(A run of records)
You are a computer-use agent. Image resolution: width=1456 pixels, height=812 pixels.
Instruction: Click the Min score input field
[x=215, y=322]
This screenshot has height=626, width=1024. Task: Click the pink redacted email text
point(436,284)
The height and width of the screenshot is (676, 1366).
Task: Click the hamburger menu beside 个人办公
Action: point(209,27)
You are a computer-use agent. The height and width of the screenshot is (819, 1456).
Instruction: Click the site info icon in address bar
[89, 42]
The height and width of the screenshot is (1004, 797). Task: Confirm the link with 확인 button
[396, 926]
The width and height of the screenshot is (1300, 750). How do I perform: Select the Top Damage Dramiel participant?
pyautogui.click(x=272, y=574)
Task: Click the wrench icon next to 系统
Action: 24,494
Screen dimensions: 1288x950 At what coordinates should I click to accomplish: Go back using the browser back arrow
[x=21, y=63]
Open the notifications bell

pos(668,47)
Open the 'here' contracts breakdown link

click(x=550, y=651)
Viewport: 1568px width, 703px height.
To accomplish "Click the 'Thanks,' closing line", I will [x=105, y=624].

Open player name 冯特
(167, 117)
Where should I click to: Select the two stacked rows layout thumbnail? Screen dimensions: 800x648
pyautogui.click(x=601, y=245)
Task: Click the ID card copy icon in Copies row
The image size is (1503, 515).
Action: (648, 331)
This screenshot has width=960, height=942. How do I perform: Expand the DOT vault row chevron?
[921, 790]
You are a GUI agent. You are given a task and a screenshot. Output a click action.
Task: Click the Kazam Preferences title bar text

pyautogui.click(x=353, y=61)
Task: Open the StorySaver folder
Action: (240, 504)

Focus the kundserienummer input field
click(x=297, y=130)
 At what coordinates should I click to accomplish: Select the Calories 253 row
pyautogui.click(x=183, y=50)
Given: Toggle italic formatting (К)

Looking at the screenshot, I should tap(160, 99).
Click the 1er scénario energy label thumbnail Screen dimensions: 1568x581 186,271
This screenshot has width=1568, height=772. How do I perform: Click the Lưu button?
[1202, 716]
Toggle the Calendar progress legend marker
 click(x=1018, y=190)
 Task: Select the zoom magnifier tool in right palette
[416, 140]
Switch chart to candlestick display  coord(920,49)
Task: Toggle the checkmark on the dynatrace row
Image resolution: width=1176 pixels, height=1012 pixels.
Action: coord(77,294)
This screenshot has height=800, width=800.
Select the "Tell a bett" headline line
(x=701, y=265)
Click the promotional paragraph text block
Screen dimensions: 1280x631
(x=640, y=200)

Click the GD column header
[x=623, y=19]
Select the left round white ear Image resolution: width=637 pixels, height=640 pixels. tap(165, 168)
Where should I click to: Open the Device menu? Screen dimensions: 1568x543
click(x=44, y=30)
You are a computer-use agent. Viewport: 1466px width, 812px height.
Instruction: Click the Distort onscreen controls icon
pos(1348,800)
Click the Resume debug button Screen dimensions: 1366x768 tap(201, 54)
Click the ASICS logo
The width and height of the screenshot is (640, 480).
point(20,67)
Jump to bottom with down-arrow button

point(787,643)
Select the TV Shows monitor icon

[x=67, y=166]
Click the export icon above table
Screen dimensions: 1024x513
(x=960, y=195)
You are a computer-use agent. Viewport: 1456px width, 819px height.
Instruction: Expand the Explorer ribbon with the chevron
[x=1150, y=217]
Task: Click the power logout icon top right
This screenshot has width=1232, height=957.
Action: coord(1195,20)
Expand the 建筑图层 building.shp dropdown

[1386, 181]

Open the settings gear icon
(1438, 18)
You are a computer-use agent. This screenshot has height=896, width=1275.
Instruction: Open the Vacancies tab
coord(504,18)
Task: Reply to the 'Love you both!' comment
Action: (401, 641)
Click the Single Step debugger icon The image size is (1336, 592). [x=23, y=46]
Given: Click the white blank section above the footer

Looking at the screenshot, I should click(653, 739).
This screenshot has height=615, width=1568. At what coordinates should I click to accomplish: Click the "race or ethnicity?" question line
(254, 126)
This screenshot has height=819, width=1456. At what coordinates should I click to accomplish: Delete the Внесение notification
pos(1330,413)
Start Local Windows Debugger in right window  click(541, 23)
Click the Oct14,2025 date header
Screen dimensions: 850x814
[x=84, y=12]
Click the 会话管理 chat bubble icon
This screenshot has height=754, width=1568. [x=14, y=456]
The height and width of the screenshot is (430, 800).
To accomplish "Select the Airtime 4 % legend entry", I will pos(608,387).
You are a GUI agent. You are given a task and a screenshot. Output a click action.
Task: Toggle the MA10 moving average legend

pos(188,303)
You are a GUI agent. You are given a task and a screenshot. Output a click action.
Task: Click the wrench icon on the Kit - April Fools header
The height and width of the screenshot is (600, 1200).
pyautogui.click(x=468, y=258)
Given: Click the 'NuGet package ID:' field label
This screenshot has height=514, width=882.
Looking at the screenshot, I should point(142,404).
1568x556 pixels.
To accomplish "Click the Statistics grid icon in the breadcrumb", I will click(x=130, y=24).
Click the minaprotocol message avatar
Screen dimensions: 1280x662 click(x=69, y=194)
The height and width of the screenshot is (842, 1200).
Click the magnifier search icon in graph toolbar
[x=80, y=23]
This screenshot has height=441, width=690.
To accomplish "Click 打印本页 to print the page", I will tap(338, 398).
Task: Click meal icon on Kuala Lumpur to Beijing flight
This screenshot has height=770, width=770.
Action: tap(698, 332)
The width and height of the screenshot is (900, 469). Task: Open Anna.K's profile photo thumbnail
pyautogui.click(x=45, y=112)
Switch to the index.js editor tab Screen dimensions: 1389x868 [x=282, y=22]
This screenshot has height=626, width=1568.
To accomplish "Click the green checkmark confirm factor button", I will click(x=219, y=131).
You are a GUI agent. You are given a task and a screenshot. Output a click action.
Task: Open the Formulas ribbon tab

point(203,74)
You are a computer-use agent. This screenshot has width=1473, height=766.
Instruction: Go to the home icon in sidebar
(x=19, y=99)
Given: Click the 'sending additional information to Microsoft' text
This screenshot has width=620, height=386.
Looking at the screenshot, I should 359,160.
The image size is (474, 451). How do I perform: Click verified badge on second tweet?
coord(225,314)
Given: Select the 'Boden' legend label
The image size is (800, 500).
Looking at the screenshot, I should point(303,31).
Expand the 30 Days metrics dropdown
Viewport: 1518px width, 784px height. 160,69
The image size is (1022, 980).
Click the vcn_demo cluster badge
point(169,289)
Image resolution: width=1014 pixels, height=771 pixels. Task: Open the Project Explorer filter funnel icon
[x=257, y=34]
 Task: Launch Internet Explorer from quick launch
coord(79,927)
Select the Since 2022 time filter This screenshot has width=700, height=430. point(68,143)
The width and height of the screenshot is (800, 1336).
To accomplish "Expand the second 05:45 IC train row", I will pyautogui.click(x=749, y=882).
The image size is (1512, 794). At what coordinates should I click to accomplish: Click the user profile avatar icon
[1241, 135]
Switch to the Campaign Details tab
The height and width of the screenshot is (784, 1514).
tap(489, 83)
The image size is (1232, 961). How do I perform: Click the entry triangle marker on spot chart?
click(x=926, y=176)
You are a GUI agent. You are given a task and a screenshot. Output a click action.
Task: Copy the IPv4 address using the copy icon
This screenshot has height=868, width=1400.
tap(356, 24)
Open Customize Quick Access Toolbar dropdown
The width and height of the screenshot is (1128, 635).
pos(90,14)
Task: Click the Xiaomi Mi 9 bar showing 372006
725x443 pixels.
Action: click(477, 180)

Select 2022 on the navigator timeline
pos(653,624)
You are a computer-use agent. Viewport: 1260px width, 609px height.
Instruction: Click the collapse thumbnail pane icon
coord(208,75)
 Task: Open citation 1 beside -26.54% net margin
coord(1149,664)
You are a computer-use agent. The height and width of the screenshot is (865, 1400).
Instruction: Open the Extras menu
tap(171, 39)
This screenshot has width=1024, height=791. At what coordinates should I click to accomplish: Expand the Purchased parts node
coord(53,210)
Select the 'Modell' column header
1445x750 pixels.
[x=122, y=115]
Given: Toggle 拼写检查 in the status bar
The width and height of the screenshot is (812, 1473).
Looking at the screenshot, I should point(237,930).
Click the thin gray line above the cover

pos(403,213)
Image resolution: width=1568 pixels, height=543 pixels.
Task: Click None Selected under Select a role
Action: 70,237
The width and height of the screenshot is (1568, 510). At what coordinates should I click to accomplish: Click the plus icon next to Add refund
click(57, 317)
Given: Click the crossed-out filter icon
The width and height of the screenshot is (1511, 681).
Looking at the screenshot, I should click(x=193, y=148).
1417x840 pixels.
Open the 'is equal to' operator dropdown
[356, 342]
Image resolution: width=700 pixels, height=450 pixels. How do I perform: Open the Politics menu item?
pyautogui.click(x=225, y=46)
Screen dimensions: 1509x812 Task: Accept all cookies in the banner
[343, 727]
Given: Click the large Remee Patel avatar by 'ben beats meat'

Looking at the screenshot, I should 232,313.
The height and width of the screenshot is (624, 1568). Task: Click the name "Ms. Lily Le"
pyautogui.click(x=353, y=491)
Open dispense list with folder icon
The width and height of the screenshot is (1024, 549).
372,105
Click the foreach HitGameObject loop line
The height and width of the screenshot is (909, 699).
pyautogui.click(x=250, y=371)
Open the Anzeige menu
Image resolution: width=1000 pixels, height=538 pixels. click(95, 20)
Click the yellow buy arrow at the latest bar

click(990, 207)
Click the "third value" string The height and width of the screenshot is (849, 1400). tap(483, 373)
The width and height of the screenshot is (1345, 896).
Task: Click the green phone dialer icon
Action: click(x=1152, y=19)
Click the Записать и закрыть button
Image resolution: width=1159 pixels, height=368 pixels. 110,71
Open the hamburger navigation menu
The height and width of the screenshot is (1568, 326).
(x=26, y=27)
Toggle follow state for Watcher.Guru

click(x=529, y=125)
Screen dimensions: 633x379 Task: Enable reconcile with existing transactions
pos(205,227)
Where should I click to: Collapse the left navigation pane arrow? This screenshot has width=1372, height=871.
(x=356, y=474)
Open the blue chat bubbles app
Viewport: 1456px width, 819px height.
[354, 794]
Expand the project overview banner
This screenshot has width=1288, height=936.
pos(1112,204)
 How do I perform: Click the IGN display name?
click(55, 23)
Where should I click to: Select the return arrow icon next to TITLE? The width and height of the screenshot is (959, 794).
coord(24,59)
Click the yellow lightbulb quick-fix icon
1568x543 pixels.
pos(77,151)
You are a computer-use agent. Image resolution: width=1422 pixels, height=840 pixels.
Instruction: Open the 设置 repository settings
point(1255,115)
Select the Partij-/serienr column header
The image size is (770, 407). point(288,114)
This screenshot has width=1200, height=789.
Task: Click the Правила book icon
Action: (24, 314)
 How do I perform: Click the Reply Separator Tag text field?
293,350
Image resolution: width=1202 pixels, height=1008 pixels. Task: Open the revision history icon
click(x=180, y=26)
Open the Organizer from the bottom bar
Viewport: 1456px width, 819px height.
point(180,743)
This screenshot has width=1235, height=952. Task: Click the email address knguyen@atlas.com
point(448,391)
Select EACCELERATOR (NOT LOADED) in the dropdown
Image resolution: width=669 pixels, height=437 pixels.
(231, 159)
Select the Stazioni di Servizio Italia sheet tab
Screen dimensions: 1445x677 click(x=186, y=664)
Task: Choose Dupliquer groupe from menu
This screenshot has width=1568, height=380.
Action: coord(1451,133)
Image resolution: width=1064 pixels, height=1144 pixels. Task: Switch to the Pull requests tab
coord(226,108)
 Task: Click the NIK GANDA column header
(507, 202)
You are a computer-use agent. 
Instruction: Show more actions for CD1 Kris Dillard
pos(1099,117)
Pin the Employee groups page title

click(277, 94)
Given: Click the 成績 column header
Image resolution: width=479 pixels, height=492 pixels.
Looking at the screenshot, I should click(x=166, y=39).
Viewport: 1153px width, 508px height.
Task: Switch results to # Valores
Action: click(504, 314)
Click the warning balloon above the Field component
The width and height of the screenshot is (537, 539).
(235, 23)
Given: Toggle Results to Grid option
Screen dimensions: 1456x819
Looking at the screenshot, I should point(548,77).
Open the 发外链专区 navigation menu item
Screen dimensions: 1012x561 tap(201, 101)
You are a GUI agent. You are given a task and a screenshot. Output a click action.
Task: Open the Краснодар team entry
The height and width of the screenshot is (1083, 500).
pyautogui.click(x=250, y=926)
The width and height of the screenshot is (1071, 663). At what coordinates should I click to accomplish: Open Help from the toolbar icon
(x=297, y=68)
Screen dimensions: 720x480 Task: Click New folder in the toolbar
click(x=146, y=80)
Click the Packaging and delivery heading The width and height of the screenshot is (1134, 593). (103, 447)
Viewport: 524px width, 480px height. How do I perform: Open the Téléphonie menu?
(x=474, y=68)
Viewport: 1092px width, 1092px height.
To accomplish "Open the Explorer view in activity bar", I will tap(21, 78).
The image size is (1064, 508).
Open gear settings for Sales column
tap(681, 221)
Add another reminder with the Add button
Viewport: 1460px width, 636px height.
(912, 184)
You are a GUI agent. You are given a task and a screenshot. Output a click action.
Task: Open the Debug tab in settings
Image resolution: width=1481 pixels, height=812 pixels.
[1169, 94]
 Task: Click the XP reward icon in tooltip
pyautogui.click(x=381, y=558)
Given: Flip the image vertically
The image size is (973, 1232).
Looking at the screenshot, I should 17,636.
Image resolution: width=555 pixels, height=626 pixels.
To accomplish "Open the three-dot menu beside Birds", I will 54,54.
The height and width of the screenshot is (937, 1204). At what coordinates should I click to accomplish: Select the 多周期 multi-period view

### EXERCISE OBJECTIVE
List the lines of the records as a numbered list, from the line containing "Screen dimensions: 1288x950" through the line containing "[1202, 716]", both included, skipping blank lines.

### TASK SOLUTION
1. Screen dimensions: 1288x950 At what coordinates should I click to accomplish: Go back using the browser back arrow
2. [x=21, y=63]
3. Open the notifications bell
4. pos(668,47)
5. Open the 'here' contracts breakdown link
6. click(x=550, y=651)
7. Viewport: 1568px width, 703px height.
8. To accomplish "Click the 'Thanks,' closing line", I will [x=105, y=624].
9. Open player name 冯特
10. (167, 117)
11. Where should I click to: Select the two stacked rows layout thumbnail? Screen dimensions: 800x648
12. pyautogui.click(x=601, y=245)
13. Task: Click the ID card copy icon in Copies row
14. The image size is (1503, 515).
15. Action: (648, 331)
16. This screenshot has width=960, height=942. How do I perform: Expand the DOT vault row chevron?
17. [921, 790]
18. You are a GUI agent. You are given a task and a screenshot. Output a click action.
19. Task: Click the Kazam Preferences title bar text
20. pyautogui.click(x=353, y=61)
21. Task: Open the StorySaver folder
22. Action: (240, 504)
23. Focus the kundserienummer input field
24. click(x=297, y=130)
25.  At what coordinates should I click to accomplish: Select the Calories 253 row
26. pyautogui.click(x=183, y=50)
27. Given: Toggle italic formatting (К)
28. Looking at the screenshot, I should tap(160, 99).
29. Click the 1er scénario energy label thumbnail Screen dimensions: 1568x581 186,271
30. This screenshot has width=1568, height=772. How do I perform: Click the Lưu button?
31. [1202, 716]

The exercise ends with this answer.